--- EXTRACTED INFORMATION Enclosed Below ---

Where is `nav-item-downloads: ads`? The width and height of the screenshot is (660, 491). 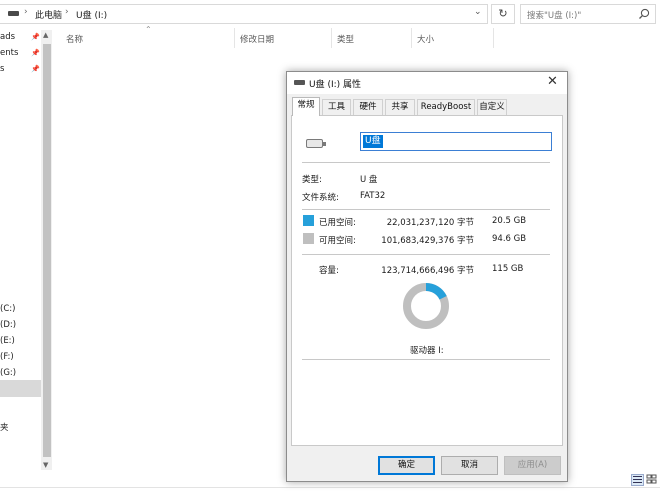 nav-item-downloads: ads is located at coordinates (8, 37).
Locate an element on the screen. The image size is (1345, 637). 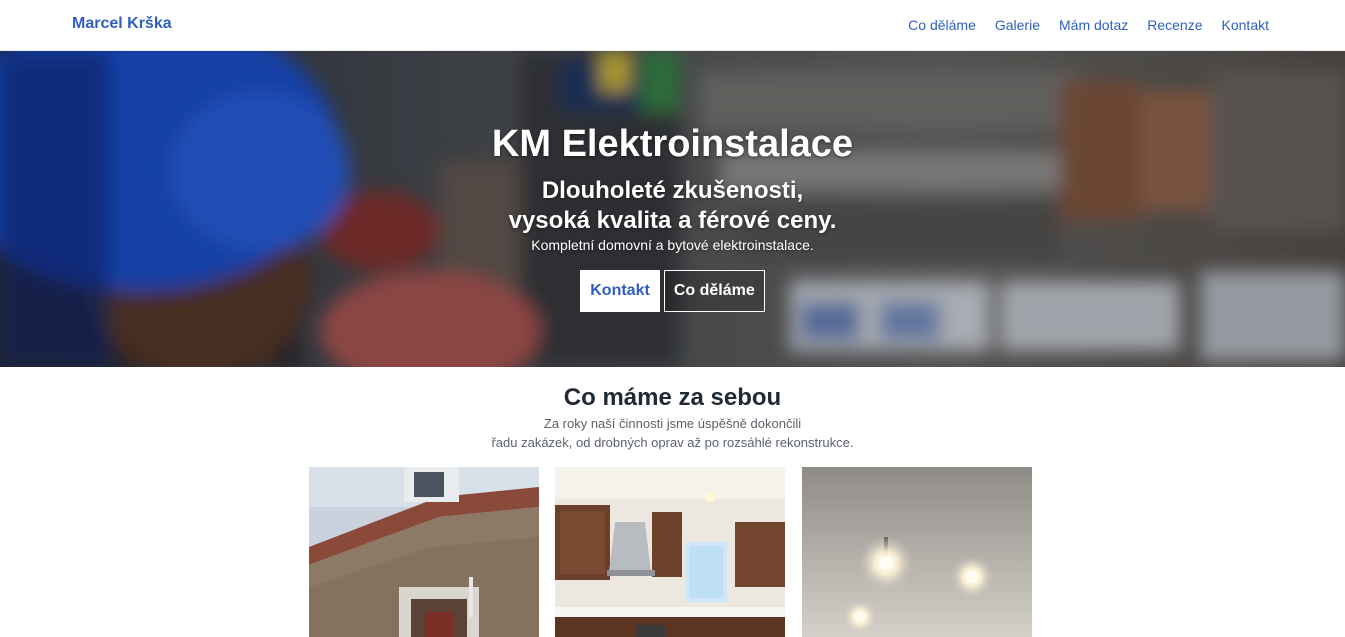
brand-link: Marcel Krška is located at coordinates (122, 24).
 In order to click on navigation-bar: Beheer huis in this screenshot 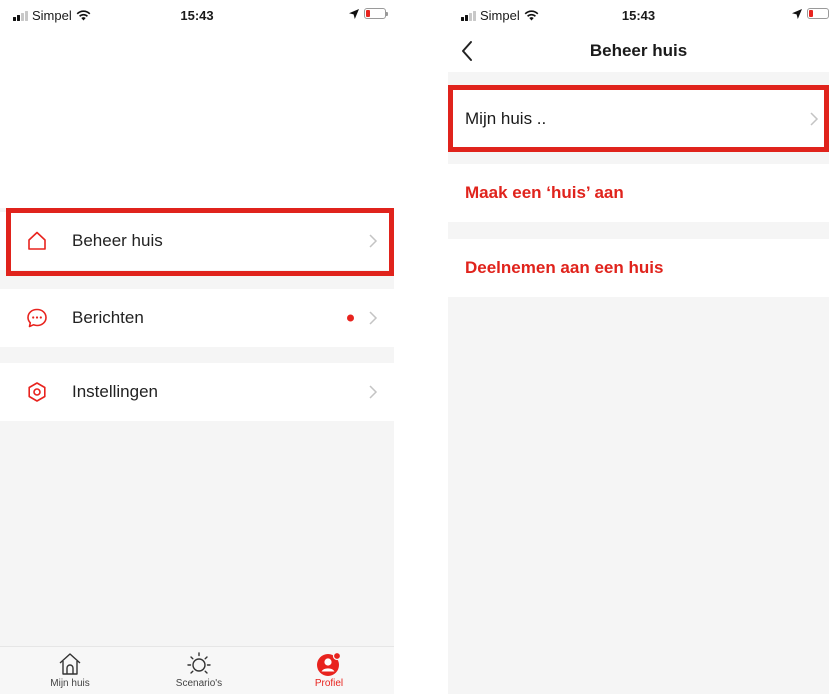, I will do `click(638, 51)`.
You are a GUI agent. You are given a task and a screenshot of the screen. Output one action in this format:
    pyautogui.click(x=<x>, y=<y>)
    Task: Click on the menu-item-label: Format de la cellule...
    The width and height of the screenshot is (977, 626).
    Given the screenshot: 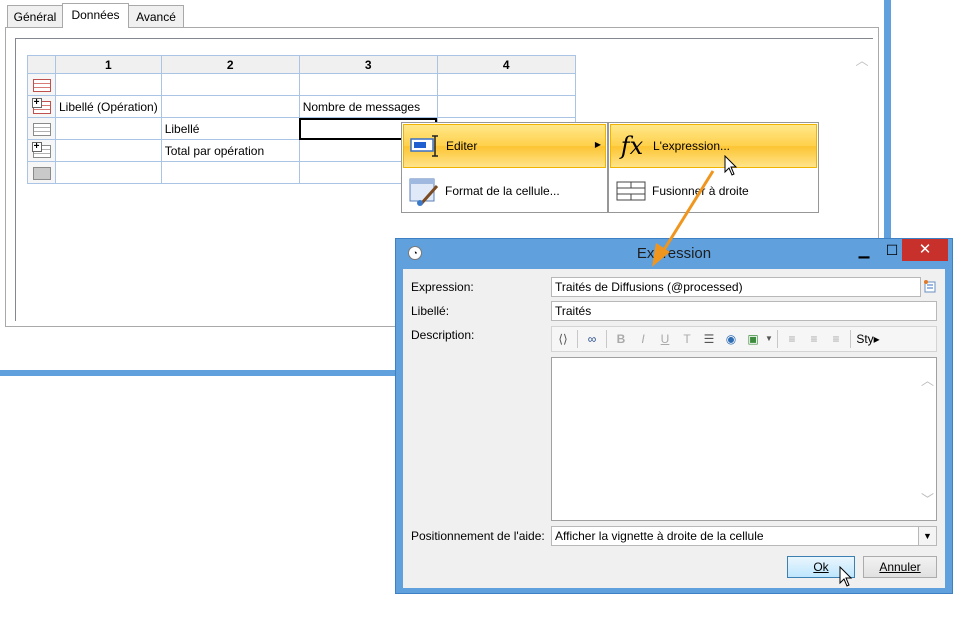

--- End of Enclosed EXTRACTED INFORMATION ---

EXERCISE PROMPT:
Convert the lines from the one containing "You are a GUI" through the end of the records, inclusive, into a JSON list of strings with one string per line and blank lines omitted. Leave the pictures out of the answer.

TASK RESPONSE:
[
  "You are a GUI agent. You are given a task and a screenshot of the screen. Output one action in this format:",
  "    pyautogui.click(x=<x>, y=<y>)",
  "    Task: Click on the menu-item-label: Format de la cellule...",
  "    The width and height of the screenshot is (977, 626).",
  "    Given the screenshot: "
]